Recalcitrant Nodular Acne

Acne is a very common skin disorder that mostly occurs among adolescents. Although the exact causes are yet to be identified, scientists believe that acne occurs because of a poorly understood combination of hormones and heredity. Acne can be of various types, and recalcitrant nodular acne, also called cystic acne, is the hardest to treat among them. Severe recalcitrant nodular acme can leave permanent scars and its most effective treatments are usually Accutane (isotretinoin) and its generic equivalents. Accutane can cure it in almost 90 percent of cases.

Recalcitrant nodular acne or cystic acne, sometimes also called nodulocystic acne, is a severe form of acne in which acne develops into small cysts. These acne cysts are in fact nodules of inflammation, and not true cysts as there are no abnormal dilations of normal skin structure. It is caused when sebum builds up in excessive amounts in the pores. Severe recalcitrant nodular acne does not respond to standard acne treatment, including oral antibiotics, and is characterized by a number of nodules or cysts.
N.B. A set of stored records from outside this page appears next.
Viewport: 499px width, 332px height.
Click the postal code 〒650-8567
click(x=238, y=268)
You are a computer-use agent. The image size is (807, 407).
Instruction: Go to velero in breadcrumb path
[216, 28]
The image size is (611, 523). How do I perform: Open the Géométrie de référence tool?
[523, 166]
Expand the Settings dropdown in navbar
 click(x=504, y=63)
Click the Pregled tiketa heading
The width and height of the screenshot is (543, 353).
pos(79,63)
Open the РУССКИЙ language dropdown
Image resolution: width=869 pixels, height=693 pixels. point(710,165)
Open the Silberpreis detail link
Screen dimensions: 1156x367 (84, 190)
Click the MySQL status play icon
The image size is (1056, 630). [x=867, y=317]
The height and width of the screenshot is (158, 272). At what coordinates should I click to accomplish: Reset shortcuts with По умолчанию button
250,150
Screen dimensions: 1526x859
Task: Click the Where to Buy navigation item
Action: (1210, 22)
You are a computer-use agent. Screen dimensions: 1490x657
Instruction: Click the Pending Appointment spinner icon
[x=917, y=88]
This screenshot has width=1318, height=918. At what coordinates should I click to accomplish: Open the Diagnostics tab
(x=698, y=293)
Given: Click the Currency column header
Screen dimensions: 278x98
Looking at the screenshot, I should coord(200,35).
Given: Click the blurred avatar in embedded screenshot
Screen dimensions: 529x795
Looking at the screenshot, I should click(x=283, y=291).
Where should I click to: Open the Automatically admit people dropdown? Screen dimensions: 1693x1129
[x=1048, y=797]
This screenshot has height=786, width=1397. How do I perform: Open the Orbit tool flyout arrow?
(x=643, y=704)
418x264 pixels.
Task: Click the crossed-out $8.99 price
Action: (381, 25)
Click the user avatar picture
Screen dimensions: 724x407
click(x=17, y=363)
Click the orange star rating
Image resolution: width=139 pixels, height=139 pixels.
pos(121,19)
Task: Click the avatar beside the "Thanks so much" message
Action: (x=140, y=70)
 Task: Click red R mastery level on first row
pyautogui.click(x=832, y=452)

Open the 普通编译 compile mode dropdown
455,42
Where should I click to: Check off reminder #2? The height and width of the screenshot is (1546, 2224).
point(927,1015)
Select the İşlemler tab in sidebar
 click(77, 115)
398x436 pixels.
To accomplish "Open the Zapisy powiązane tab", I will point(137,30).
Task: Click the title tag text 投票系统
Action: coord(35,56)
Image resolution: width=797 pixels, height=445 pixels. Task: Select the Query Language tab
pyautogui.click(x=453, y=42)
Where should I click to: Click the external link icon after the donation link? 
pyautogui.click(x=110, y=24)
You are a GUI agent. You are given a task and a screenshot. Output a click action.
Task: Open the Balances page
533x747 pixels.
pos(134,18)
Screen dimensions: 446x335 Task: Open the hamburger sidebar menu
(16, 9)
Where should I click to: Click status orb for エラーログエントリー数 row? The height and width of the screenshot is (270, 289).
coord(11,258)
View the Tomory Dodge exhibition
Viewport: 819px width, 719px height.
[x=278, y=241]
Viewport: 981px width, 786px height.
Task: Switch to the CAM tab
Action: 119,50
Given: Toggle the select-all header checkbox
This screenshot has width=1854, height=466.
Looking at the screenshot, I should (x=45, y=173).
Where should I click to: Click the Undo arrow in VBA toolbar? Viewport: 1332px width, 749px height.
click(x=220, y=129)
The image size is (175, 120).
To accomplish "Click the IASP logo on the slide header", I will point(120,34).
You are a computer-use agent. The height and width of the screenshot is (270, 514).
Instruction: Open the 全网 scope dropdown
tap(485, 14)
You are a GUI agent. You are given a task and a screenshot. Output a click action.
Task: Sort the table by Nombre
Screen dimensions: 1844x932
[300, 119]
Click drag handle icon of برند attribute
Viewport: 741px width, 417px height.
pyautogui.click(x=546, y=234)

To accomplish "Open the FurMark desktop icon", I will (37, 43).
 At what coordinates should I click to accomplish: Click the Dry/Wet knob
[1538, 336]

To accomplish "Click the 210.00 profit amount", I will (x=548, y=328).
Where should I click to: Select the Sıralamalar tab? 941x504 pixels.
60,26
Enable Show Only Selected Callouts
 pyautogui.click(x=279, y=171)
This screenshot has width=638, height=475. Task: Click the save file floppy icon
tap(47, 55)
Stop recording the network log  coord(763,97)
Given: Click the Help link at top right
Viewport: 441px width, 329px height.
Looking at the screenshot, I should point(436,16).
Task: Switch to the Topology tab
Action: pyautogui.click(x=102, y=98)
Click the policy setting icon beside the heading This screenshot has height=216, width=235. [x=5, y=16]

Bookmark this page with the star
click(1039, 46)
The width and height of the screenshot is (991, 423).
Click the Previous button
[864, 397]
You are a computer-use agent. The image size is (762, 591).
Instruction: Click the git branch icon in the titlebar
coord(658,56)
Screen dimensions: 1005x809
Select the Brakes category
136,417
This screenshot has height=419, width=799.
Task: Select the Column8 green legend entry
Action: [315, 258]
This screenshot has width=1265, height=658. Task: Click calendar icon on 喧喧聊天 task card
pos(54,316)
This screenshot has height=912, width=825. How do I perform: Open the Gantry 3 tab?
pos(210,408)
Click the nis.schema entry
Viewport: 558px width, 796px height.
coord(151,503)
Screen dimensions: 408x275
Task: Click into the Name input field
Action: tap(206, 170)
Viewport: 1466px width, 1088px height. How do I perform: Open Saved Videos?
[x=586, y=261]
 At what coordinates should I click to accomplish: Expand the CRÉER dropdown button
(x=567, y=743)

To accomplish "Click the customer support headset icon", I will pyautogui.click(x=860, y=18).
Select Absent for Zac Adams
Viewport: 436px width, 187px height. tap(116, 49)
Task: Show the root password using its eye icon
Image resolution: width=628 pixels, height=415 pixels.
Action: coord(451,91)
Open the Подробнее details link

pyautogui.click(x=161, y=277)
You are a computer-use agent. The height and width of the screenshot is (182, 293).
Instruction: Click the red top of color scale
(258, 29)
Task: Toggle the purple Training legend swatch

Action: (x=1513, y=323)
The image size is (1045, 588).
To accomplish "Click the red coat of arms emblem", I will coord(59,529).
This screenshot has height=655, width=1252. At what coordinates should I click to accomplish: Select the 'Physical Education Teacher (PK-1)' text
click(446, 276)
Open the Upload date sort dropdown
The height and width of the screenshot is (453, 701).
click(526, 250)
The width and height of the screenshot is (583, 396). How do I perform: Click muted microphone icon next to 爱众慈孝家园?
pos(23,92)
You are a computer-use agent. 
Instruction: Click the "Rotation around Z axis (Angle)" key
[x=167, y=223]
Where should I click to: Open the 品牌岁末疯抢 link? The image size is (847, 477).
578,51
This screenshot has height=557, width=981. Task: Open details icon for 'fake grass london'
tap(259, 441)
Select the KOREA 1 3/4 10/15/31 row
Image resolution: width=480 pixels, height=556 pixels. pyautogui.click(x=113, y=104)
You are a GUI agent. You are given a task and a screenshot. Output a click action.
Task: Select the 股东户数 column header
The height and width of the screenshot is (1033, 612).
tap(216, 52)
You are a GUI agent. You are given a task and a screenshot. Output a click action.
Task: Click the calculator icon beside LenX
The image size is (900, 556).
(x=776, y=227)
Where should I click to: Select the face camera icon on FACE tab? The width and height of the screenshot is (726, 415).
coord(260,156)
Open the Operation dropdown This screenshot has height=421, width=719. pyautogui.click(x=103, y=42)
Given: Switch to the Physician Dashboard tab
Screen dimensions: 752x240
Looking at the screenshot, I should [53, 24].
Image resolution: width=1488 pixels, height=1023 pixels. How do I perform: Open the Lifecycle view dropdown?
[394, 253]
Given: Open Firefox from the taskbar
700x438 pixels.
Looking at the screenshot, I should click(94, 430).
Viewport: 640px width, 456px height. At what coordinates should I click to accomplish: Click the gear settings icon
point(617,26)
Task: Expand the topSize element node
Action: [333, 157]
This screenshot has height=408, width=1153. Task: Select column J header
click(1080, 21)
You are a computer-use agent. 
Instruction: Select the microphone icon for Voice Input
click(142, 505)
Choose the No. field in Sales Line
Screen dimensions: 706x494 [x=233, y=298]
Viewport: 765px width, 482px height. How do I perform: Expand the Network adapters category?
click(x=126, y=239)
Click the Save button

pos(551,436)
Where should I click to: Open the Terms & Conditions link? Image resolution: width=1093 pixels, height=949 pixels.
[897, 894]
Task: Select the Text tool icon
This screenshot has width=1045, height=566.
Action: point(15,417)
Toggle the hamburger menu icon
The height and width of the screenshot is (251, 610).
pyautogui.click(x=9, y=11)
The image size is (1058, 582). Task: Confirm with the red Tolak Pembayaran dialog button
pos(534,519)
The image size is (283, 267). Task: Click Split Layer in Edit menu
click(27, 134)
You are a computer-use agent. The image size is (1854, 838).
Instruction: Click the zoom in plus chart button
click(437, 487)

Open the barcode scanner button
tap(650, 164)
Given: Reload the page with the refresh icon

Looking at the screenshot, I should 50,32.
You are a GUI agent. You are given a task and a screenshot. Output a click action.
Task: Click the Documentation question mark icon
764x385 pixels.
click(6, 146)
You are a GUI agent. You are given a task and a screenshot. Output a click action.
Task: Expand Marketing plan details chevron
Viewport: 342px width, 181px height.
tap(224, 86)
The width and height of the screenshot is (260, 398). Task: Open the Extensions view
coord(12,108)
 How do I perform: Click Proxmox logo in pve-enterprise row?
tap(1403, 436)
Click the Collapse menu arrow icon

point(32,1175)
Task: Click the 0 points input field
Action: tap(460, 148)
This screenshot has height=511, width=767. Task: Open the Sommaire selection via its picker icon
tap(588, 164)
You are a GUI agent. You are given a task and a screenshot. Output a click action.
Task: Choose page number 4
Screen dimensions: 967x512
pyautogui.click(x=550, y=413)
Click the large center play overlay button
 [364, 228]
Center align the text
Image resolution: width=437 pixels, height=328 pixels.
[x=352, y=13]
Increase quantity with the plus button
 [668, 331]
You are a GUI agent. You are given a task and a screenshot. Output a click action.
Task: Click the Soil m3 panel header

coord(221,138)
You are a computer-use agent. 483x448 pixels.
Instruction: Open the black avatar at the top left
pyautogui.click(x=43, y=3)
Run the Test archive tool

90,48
Although many people believe so, it is neither caused nor affected by hygiene or the lack of it. If one tries to drain such a cyst, he/she should have it done in a doctor's chamber under sterile conditions, and not before a bathroom mirror. Nodular acne, of several millimeters diameter, can affect the face, chest, back, shoulders, upper arms and be painful as well. In addition to causing pain and permanent scarring, severe recalcitrant nodular acne has negative psychological effects on the affected person.

If someone develops this type of acne, the person should first try the following treatments, some of them available over-the-counter, because they pose fewer risks: benzoyl peroxide, salicylic acid, Retin-A (tretinoin), topical and oral antibiotics. Intralesional corticosteroids can also be used that "melt" the cyst within five days. Very big follicular cysts may need drainage and surgical excision.

Now a word or two about Accutane. Although it is highly effective, it poses high risks and should be used only in cases of "severe recalcitrant nodular acne," as the labeling of the product suggests. People using Accutane may develop some serious complications that can affect several organs, which includes the liver, intestines, eyes, ears, and skeletal system. It has also been observed that some Accutane users have developed serious mental disorders, including depression. In extremely rare cases, Accutane users have developed suicidal tendencies and taken their own lives.

According to a medical reviewer for Accutane in the dermatology division of the Food and Drugs Administration, people sometimes tend to dismiss the impact of acne because it's not life-threatening. But patients who have severe recalcitrant nodular or cystic acne realize all too well how much they have to suffer because of this disfiguring disease.

Since its approval by the FDA in 1982, millions of people in the United States and the whole world have been treated with Accutane, according to its makers, Hoffmann-La Roche of Nutley, N.J. The number of recalcitrant nodular acne victims taking the drug has increased, and almost half of them are women, most in their childbearing years. However, because of the risks posed by Accutane, FDA keeps evaluating the drug and work with the manufacturer to maximize its safe use.